TODO: Sort out specification for allowed addressee restriction.

Enabled Remote Resource Fetching

TODO: enhance CSP configuration description.

The fallback-iframe is allowed to fetch resources from certain sources that are whitelisted in the iconet packet. The parent applies a corresponding default-src Content Security Policy.

Additional CSP directives do not seem to provide additional security (e.g. using a more liberal img-src compared to default-src cannot prevent the script from communicating through image resources)
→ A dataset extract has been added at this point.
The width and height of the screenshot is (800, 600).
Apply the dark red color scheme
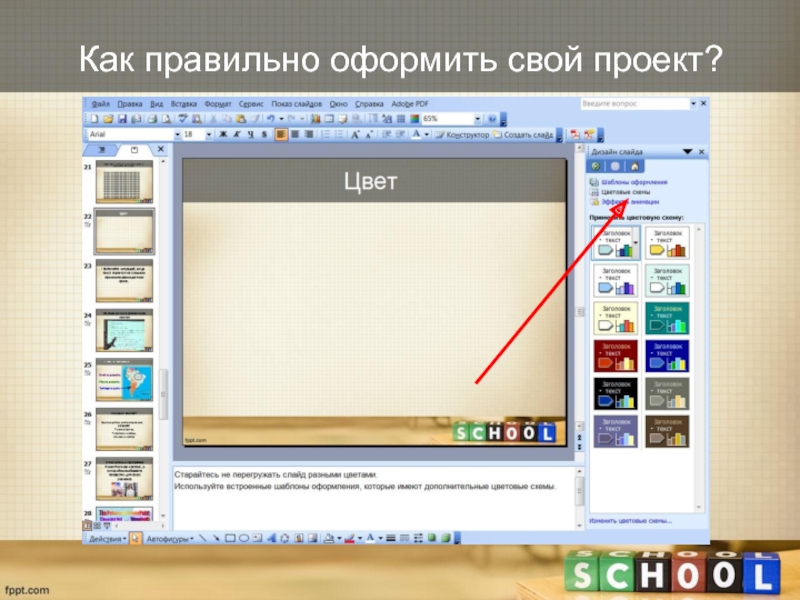coord(614,355)
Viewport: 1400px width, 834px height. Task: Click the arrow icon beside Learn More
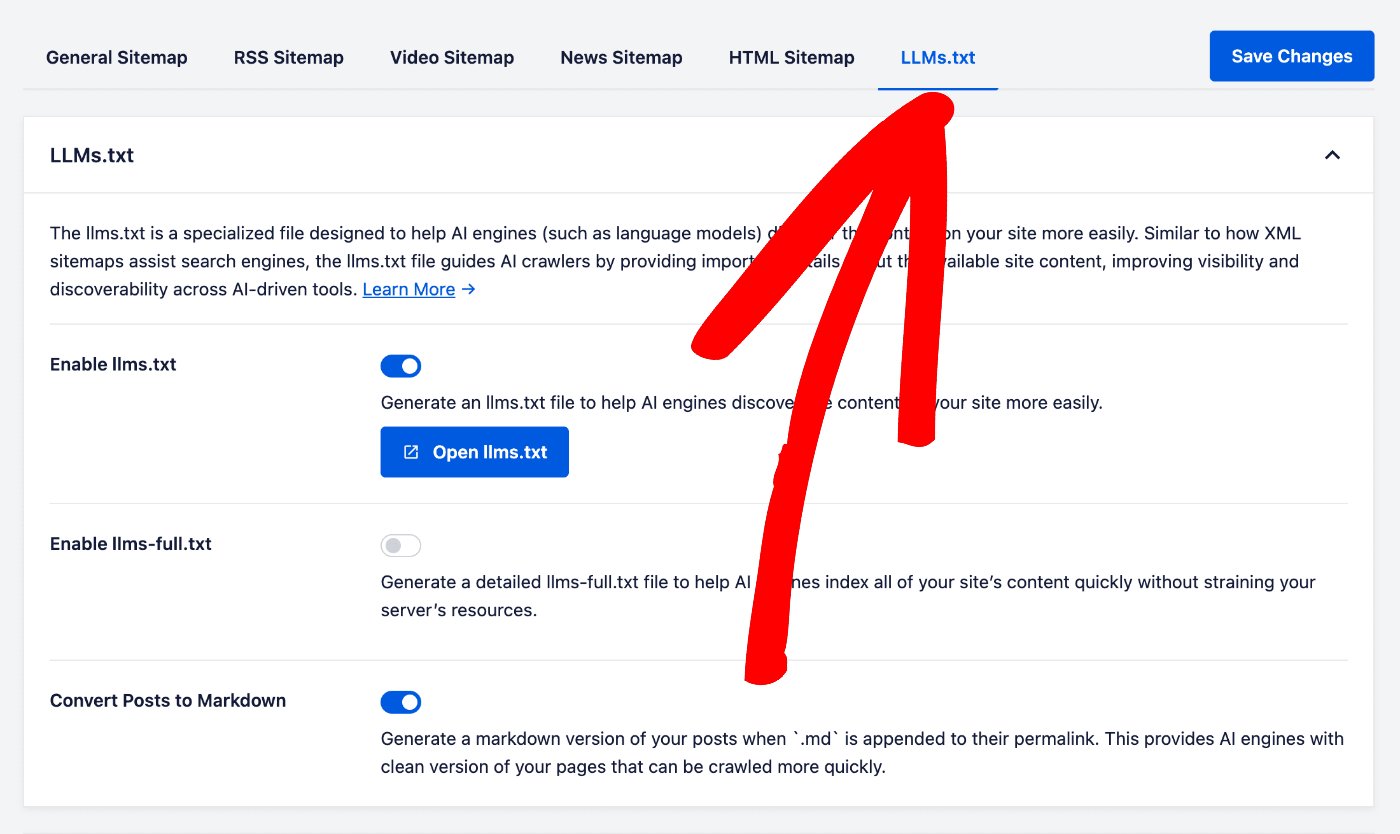(468, 289)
The degree of trust between sender and receiver must be fairly high, since a lot of metadata (e.g. IP, browser fingerprint, time of rendering the message, user behavior) can be exposed this way.

Trust

There are at least three imaginable sources for interpreters and multiple authorities for determining the level of trust that a fallback-iframe should be granted.

Sources for interpreters:

  • sending client (linked in iconet packet)
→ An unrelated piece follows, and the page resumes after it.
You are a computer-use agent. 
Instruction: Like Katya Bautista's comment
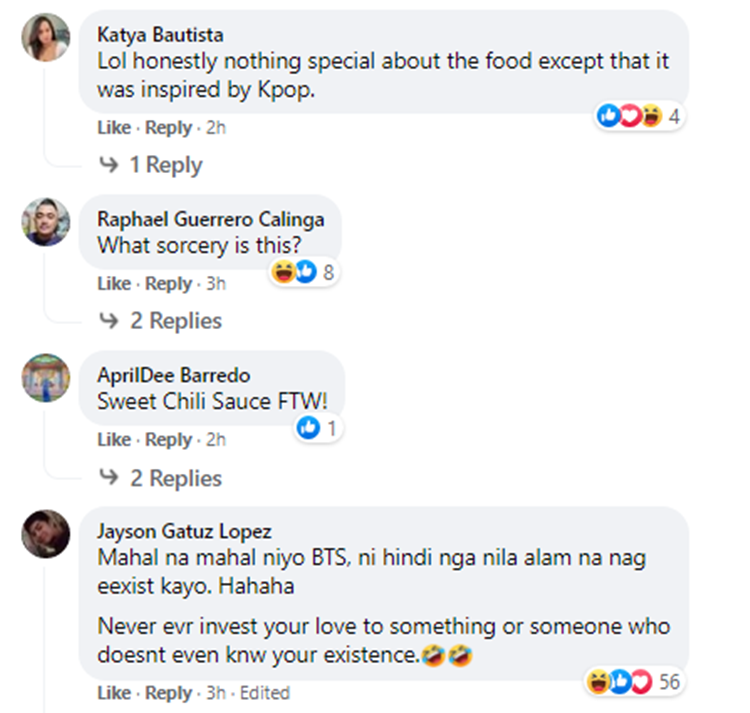[x=114, y=128]
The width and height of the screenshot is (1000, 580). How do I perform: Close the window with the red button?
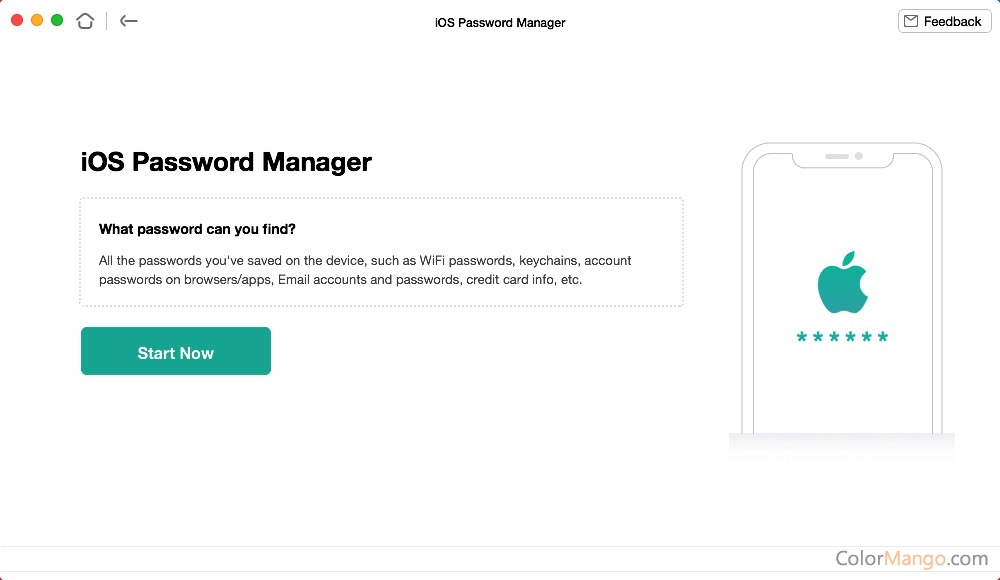[17, 20]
  • receiving client (either from cache or configuration)

  • community repository

Authorities for establishing trust:

  • A designated third party authority or community repository

  • The interpreter domain / organization

  • The sending user

  • The receiving user by review

Most times, there is to some degree a trade-off between usability and privacy. We want to make this as small as possible while preserving a high degree of privacy. Therefore, a fallback-iframe should limit its level of isolation to the minimum required. This will improve usability for users, since they do not have to perform a review to elevate the fallback-iframe’s permission.
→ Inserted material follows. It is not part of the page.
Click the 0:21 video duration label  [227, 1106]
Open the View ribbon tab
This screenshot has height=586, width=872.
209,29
Establishing trust is a critical component and needs additional elaboration and agreement among participating parties. This is a big TODO and detailed specification seems out of scope for now.

4.1.3 Sandboxing Iframes

WIP-Level: 1

Fallback-iframes must be sandboxed to enforce isolation and prevent execution of arbitrary code in the parent container and communication to the outside world.

Content Security Policy

To prevent iframes from unmonitored communication in browser-based contexts, a Content Security Policy (CSP) can be employed. Below, you can find three approaches to enforce CSPs on iframes.

Option 0: Using the Iframe’s csp Attribute

As of 2022-11-23, there exists a draft spec to enforce the CSP on an iframe:

<iframe csp="default-src 'none'">

It is however not supported by Firefox and Safari.

Option 1: Add a CSP to the Iframe’s HTML

  1. Fetch the fallback-iframe’s HTML by script

  2. Modify the fetched HTML appending a meta tag at the top of the HTML head:

    <html>
      <head>
        <meta http-equiv="Content-Security-Policy" content="child-src 'none';" />
        ...
    
  3. Set the modified HTML to the iframe’s srcdoc attribute.

Warning

You must make sure that no scripts or remote content precedes the meta tag. The CSP only takes effect, once the tag is parsed. See the spec for more details.

Option 2: Use a proxy that sets the appropriate Content Security Policy headers

Instead of using the URI to the fallback-iframe directly, use a trusted proxy that fetches the iframe HTML and sets the desired CSP headers on response.